There are two types of inheritance:
- In single gene inheritance, a feature appears as a result of a single gene carried by one parent.
- In multifactorial inheritance, a feature appears as a result of a number of genetic and nongenetic factors.
Diagnosing a cleft prenatally: Your doctor may use ultrasound (also called a sonogram) to determine if your unborn baby has a cleft. In some cases, ultrasound can return pictures of cleft lip as early as the 20th week of pregnancy. It is more difficult to get clear pictures of baby’s palate, which means a cleft palate may not be identifiable on ultrasound. Once a prenatal diagnosis of a cleft is made, your doctor will determine if the cleft is your baby’s only concern. If no other anomalies are identified, the cleft would be called an isolated or non-syndromic cleft. If multiple anomalies are noted, then the cleft is called syndromic, meaning it is part of a syndrome. Additional information is often requested including:
- Family history of clefts
- Maternal health issues
- Associated abnormalities
- Chromosomal abnormalities
Of all babies with cleft lip and palate, 10% to 15% are diagnosed with a syndrome or chromosomal abnormalities. If tests report that the child’s chromosomes are normal, the risk for a syndrome drops to 8% to 10%.
Feedings should be a pleasant experience for both you and your baby. Together, you and your feeding team will determine what type of help your baby needs to help them grow.
Babies born with cleft lips are typically able to breast or bottle feed just like other infants. However, infants born with cleft palates are not able to create the suction needed to pull milk from a regular nipple. It is likely that they will require a special bottle to ensure adequate milk flow for growth and development.
In the beginning, your baby might sneeze milk or have the milk come out of the nose. This is a normal finding. The amount will become less as the baby gets used to feeding. Babies with clefts can get tired quickly since they use more energy to eat. It will be important to keep a feeding log for your baby until a growth curve is established.
Tips for feeding your baby:
- Keep your baby in an upright angle for feedings, usually greater than 45 degrees, as this will help with any reflux you baby may be having.
- Making sure that the bottle is always tilted and the nipple is filled with milk to help reduce gas.
- Watch for a rhythmic pattern of suck, swallow, and breathing.

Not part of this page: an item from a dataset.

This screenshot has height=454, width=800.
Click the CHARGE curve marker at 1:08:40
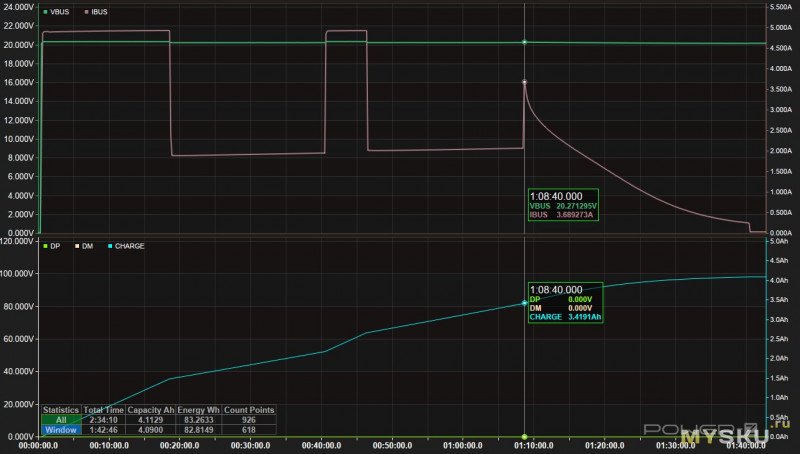click(x=525, y=303)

- Milk may come back out of your baby’s nose during a feeding. If this happens, wipe the nose and mouth. Pause and allow your baby to recover and cough, if needed.
- Burp your baby every 15 minutes during the feeding and again after feeding. Painful gas can occur if babies are not burped often, as babies with cleft palates swallow lots of air when they bottle feed. Wet burps are normal.
- Limit feeding sessions to 20-30 minutes to allow your baby to conserve energy and avoid losing calories while they eat.
- Hold your baby upright for 30 minutes after feeding to reduce to chance of spit ups.
- Stick to a feeding schedule. Missed feedings can lead to weight loss.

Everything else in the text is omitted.